Slim and Dave had gone out, and come back, as had Ryans dad Larry. His mom was there with Brittany too. We shared the news, the boys gathered flashlights and then off we went to see if we could track her. Back at the clover it took just a few minutes for Slim to find my arrow. Nock unlit, but covered up to my pink and white blazers with bright red blood. It had passed right through. Where I hit her the grass was puddled in blood also. Where she stopped further back in the taller weeds by the pond another puddle, and a trail leading off to where ever it was that she walked. We were able to track her by the bright red blood about 50 yards, and then lost the trail. Larry reassured me with every step it was no big deal, we'd find her in the morning. That I'd done a good job, the blood was bright and plenty. Looked like a heart shot, even if I'd just nicked it he was sure it did the trick. She'd probably be down not far from where we found last blood. Probably did a "death jump" and that's what threw us off. It sounded awful, but it is what it is I suppose. We headed back to the house. Ryan held my hand and told me once again how proud he was of me. What an amazing woman I am. It was pitch dark so he didn't see my tears. I was so proud of myself too, and so happy to be there with him, feeling so lucky, and overwhelmed with feelings of love and pride and accomplishment...I just couldn't hold it in anymore and stopped trying. The release felt wonderful, and was well needed.

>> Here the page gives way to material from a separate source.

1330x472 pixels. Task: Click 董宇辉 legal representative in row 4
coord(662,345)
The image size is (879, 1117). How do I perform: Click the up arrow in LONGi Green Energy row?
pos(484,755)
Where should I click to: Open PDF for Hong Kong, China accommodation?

Tried to sleep that night, without much success. Got up, ate a little something and then we all headed out to look again. The daylight emphasized that my hit had been a good one. All the Lahman men came out to help again, including little Nick-bear, who kept sayin "hi Jess!" over and over. I appreciate the giggles that little boy brings me every time I see him. The blood was almost neon, glowing against the grass, and there seemed to be so much more of it than the night before. We picked up the trail again and moved out further, and then lost it again. Then we'd find it again and move out further, and then we'd lose it again. I was back on the rollercoaster. Every time someone would say got blood here, and here, and here...I'd imagine coming up on her, finally. To hold her head in my hands and complete the journey...but that would never come to pass. We searched for hours, all of us. And walked quite some ways out but to no avail. The blood stopped and there was no more. She was gone, and initially I was devastated. I looked at where I'd hit her to where we last found droplets and although they reassured me she didn't suffer in my heart I believe she had to have. It was so far. All the stop and go. I imagined what she'd been through. I wondered if she was scared. If she knew what was happening to her. My heart hurt for her, for that. This journey was complete, the ending was just very different than I'd anticipated it to be, and there wasn't a thing I could do to change that.


Ryan and I went out on the wheeler, zig zagging the 40 acres one more time just to be sure we didn't miss her elsewhere. The sun was warm then. It felt good to be close to him. I could see in his eyes he so desperately wanted to make it better. I know he hates when I hurt, and despite my attempts to hide it from him he knew I was. Back inside when he went to make me lunch, he reminded me that he loves me and just wants me to be happy. I knew that, but it was good to hear anyway.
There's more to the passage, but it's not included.